Gletscher schmelzen, ein Berg rutscht, und ein Mann beginnt zu vergessen. «Klimawandel» wurde nie ausgesprochen, aber man ahnte schon viel, als damals eine Windmaschine Schauspielerin Karin Pfammatter und Schauspieler Maximilian Reichert beinahe von der Bühne weht. Und als es sintflutartig regnet – regnet es bei Giesche in allen Farben.

Nur haarscharf windet es die beiden nicht von der Bühne in «Der Mensch erscheint im Holozän».
Gletscher schmelzen, Berge verrutschen und die Erinnerung bekommt Löcher in Giesches Visual Poem «Der Mensch erscheint im Holozän».

Für diese Arbeit bekamen Giesche und sein Team den 3sat-Preis, den Nestroy-Preis für die beste deutschsprachige Aufführung, und sie wurden zum Theatertreffen eingeladen. Max Frisch diente ihm als Ausgangsstoff für die Atmosphären und Zustände auf der Bühne. «Ich habe schon früh den Dramaturgen provoziert und gefragt, ob er den Verlag informiert habe, dass am Ende vielleicht nur drei Sätze vorkommen werden.»

Wenn er beim Text stark kürzt, fordert er hingegen das Zeitgefühl des Publikums, einen Abend still zu sitzen, immer heraus. 2022 in «Momo» stehen Karin Pfammatter, Maximilian Reichert und Thomas Wodianka im Kreis und zählen. Abwechselnd ruft jemand die nächsthöhere Zahl, wer den anderen ins Wort fällt, muss wieder bei 0 beginnen. Das hielten nicht alle im Publikum aus. In «Verbundensein» nach Kae Tempest am Theater Bremen liess Giesche Hunderte VHS-Kassetten in Schlangenlinien auf der Bühne aufstellen. Das dauerte dann so lange, wie es eben dauerte.

Felix Siwiński hat die Kostüme für Giesches Visual Poems entworfen. In «Afterhour» sind es Wuschel, die von Kopf bis Fuss aus Bast und Folienfäden bestehen, darin tanzen die Schauspielerinnen und Schauspieler.
«Was ich auch tue, es hat keinen Sinn, wenn das Haus in Flammen steht», sagte Greta Thunberg beim WEF. Giesche lässt 2021 in «Afterhour» Wälder brennen und seine Spielerinnen und Spieler Gasmasken tragen.

Giesche fordert Zeit ein, setzt auf viel Technik und grossartige Kostüme. Felix Siwiński entwickelt das Visual Poem weiter, wenn er in «Afterhour» über das grosse Gefühl des Danach aus Bast und reflektierenden Folienfäden eine Art Wuschel entwirft, in denen sich die Schauspielerinnen und Schauspieler in die Besinnungslosigkeit tanzen.

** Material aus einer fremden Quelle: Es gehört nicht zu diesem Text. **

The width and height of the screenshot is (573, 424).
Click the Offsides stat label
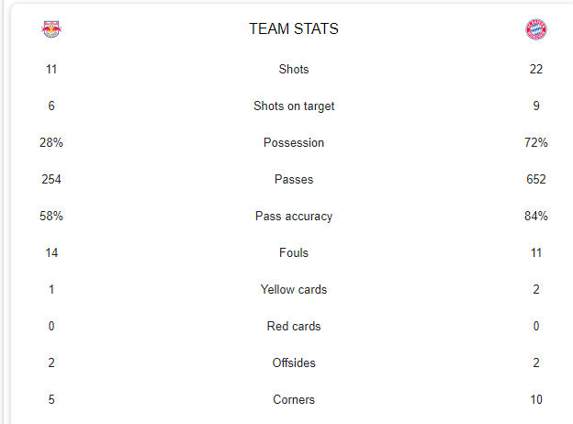(294, 363)
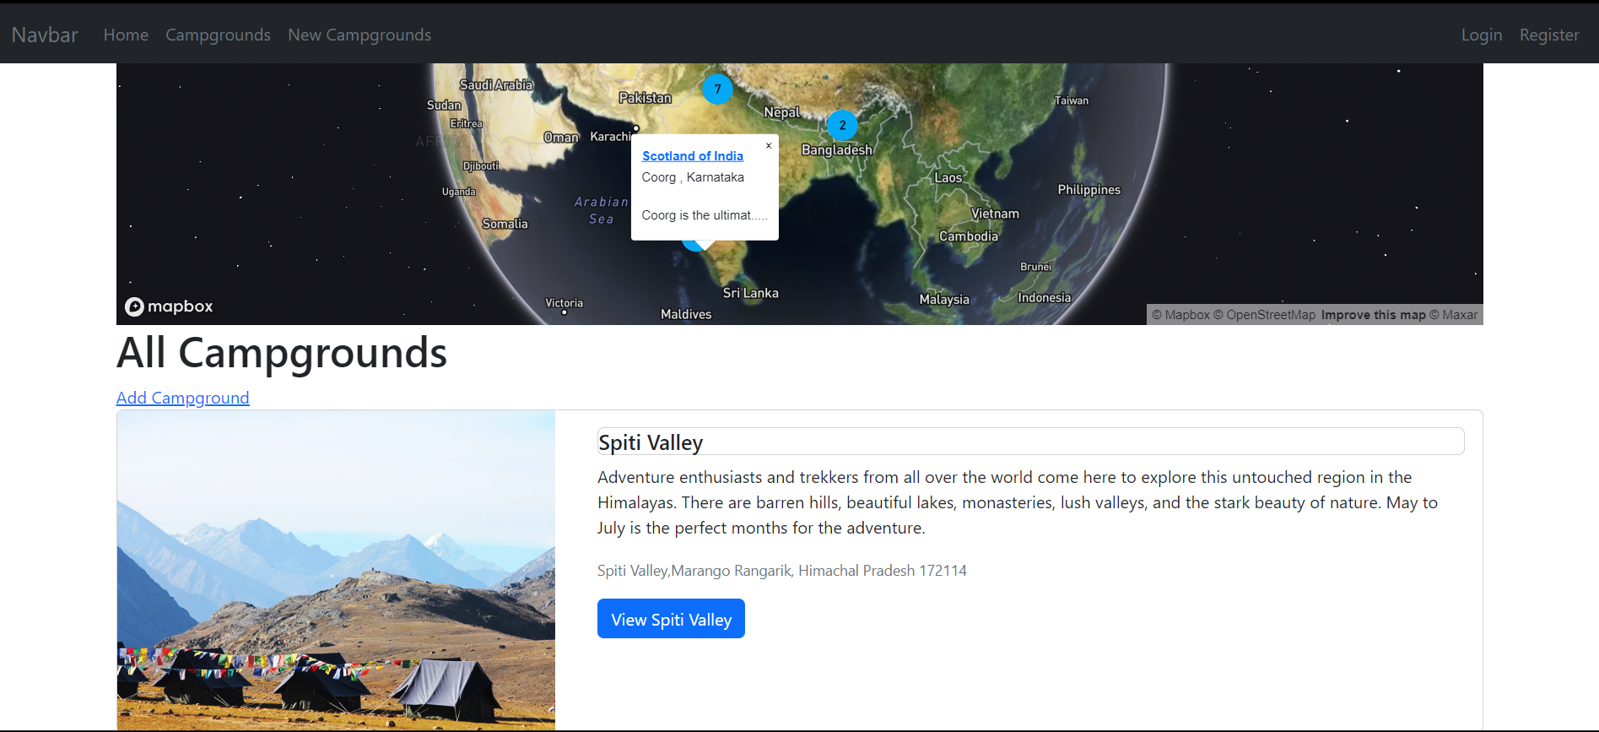The image size is (1599, 732).
Task: Open the OpenStreetMap attribution link
Action: [x=1264, y=314]
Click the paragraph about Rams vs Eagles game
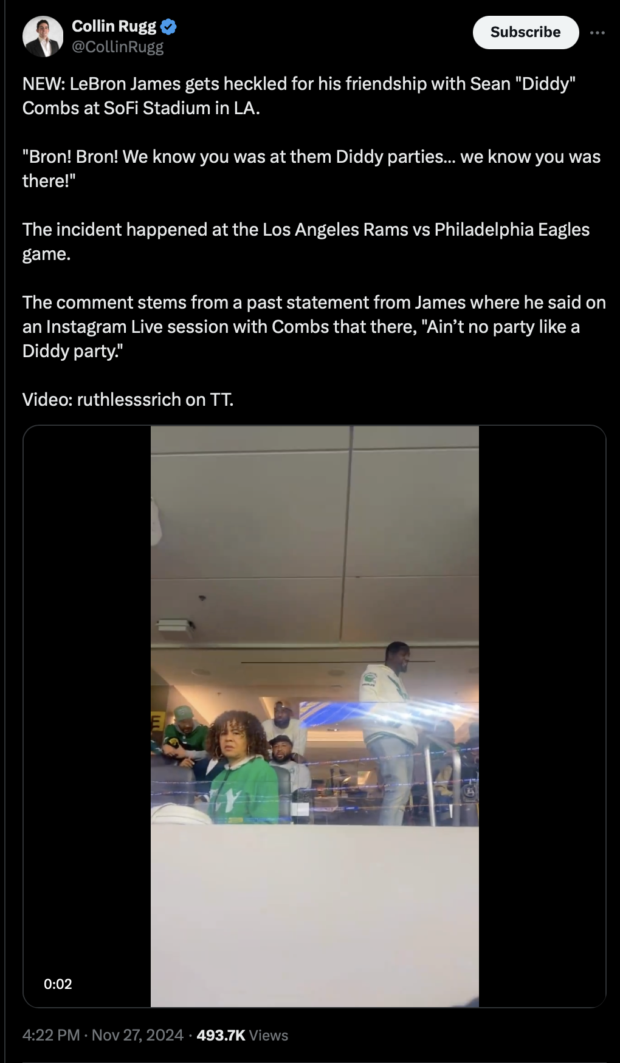Viewport: 620px width, 1063px height. [306, 242]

Während vorher noch die Wälder brannten und alle Gasmasken trugen.

Drehbühnen, Nebelmaschinen oder Momos Schildkröte Kassiopeia in Robotergestalt. Ihr klatschten wir ganz selbstverständlich zu, weil sie sich beim Schlussapplaus unheimlich menschenähnlich verbeugte. Über das iPad war Thomas Hauser den ganzen Abend zugeschaltet, der an Präsenz im Vergleich zur physischen Anwesenheit seiner Kolleginnen und Kollegen eindrücklicherweise gar nichts einbüsste.

Michael Endes Schildkröte Kassiopeia war in Giesches «Momo» ein Roboter. Hier zusammen mit Karin Pfammatter auf einem Spaziergang.

Alexander Giesches Kunst hat eigentlich alles, was man sich heute fern vom Repertoiretheater anschauen möchte. Trotzdem will er jetzt mit 41 aufhören, weil er müde sei.

«Ich möchte daran glauben, dass man Systeme verändern kann.» Aber die Schwerfälligkeit der Institutionen mache es nicht mehr möglich. «Wir haben die Frequenz hochgeschraubt – und gleichzeitig soll ein Privatleben möglich sein, was total wichtig ist. Nur, machen wir denn jetzt einfach weiter, wie vor zwanzig Jahren, zu Christoph Marthalers Zeiten?» Mehr Stücke anzubieten und so auf mehr Publikum zu hoffen, funktioniere nicht mehr. Es sei eine komplett andere Welt gewesen, als noch nicht alle gestreamt hätten und nach Unterhaltung lechzten.

Das Schauspielhaus schreibt neben jedes Stück, woraus es besteht. Bei «Moise und die Welt der Vernunft» nach Giesche ist es: «60% Broken Heart, 80% Care und 100% Last Words.» Vielleicht macht Giesche nach der grossen Party erst einmal Detox – denn es war ja doch ein Match mit dem Theater. Und wie oft glücken Liebesgeschichten schon.

«Moise und die Welt der Vernunft» ist bis Anfang Juni im Zürcher Schauspielhaus zu sehen.